By Adam Carlson
Updated April 30, 2013 at 09:57 PM EDT
Credit: Jim Smeal/WireImage

The season of TLC has officially begun — almost.

The beloved multiplatinum R&B trio released their last album, 3D, in 2002, some six months after the sudden passing of founding member Lisa “Left Eye” Lopes, and though they’ve been active internationally, the surviving duo of Rozonda “Chilli” Thomas and Tionne “T-Boz” Watkins haven’t toured the United States in years.

With the advent of a TLC mini-renaissance of sorts, though — Vh1 will debut Crazy Sexy Cool: The TLC Story, a biopic starring Keke Palmer, Lil Mama, and Drew Sidora, later this year — Chilli and T-Boz will once again take the stage on July 27, as part of the two-day Mixtape Festival in Hershey, Pennsylvania. They also tell EW that they’re working on new music, with Drake, Ne-Yo, and J. Cole planned to join them in the studio.

Though family obligations and busy schedules — TLC is also slated to receive the “Legend award” at MTV Japan’s VMA’s on June 22 — are keeping them already occupied, appearing live for select dates was an easy choice. “With the biopic coming out, it all makes sense,” Thomas said. “We always knew, when shooting the film and when it comes out, we wanted to tour in the States.”

“There’s a lot of great things coming up lately for TLC and one of the things that we’re known for is entertaining and touring — and so I say, ‘If it’s not broke, don’t fix it,’” Watkins explains. “Like, why not go out again and do what we love to do best?”

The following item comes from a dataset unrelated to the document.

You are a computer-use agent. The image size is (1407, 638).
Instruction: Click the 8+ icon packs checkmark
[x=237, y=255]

As for recent recording sessions, “Everybody has shown us love,” Watkins continues. “Not one person has said ‘No,’ and that’s amazing. So we’re just going to go in and demo and demo and figure it out. I talked to Dallas [Austin] today, we’re Skyping to see if I want to do this song that he has. I just left the studio last night. I go in again tomorrow.”

Austin was a consistent force on TLC’s previous albums, and is working with them on the new music but they want to make sure that it all feels fresh. “We don’t want to come out with sounds that people are jamming to and used to right now,” Thomas says.

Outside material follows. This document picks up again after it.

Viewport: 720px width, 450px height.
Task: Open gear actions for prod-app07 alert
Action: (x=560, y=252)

Watkins has been in the studio daily, demoing songs and looking for that one hit record: “I’ll know when I hear it and when it’s done.” There’s also the biopic, which both singers have been closely involved with from the beginning, teaching the actors dance moves and giving them an inside look at their own lives. (Watkins even worked on a new routine for Sinora to perform onscreen.) “We just shared a lot of stories with them that actually go a lot deeper than the script to help them understand the script better — you read something and it’s like, ‘Let me tell you the whole story about this situation,’” Thomas says.

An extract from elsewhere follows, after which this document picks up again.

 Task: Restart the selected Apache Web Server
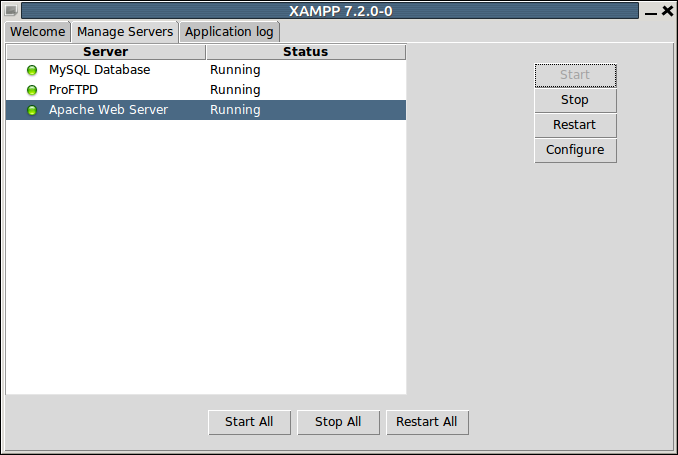tap(575, 125)
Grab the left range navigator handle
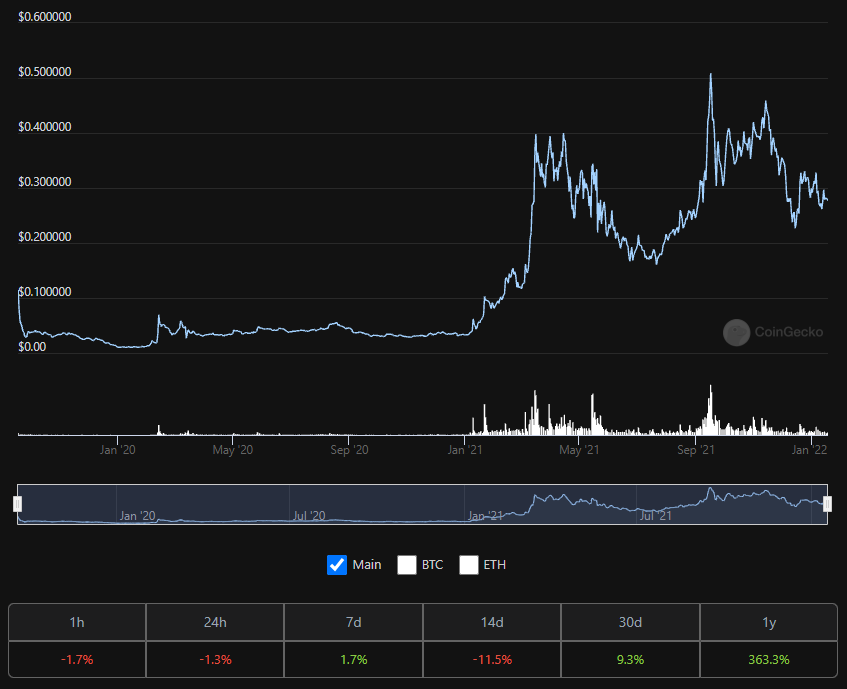847x689 pixels. click(17, 504)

As always, the group will perform in the absence of its third member, Lisa “Left Eye” Lopes, who died in a car accident in 2002. In concert, TLC has taken to broadcasting images of her on an LED screen behind them — something that they’ll work on incorporating in new and different ways for their new dates.

Watkins says she was nervous at first: Would fans be pushed away by the memory or reconnect with it? “It’s kind of a bittersweet thing. Fans are crying because they miss her but they’re smiling because they still see her. We’re rocking the dances at the same time, and she’s still doing her rap.”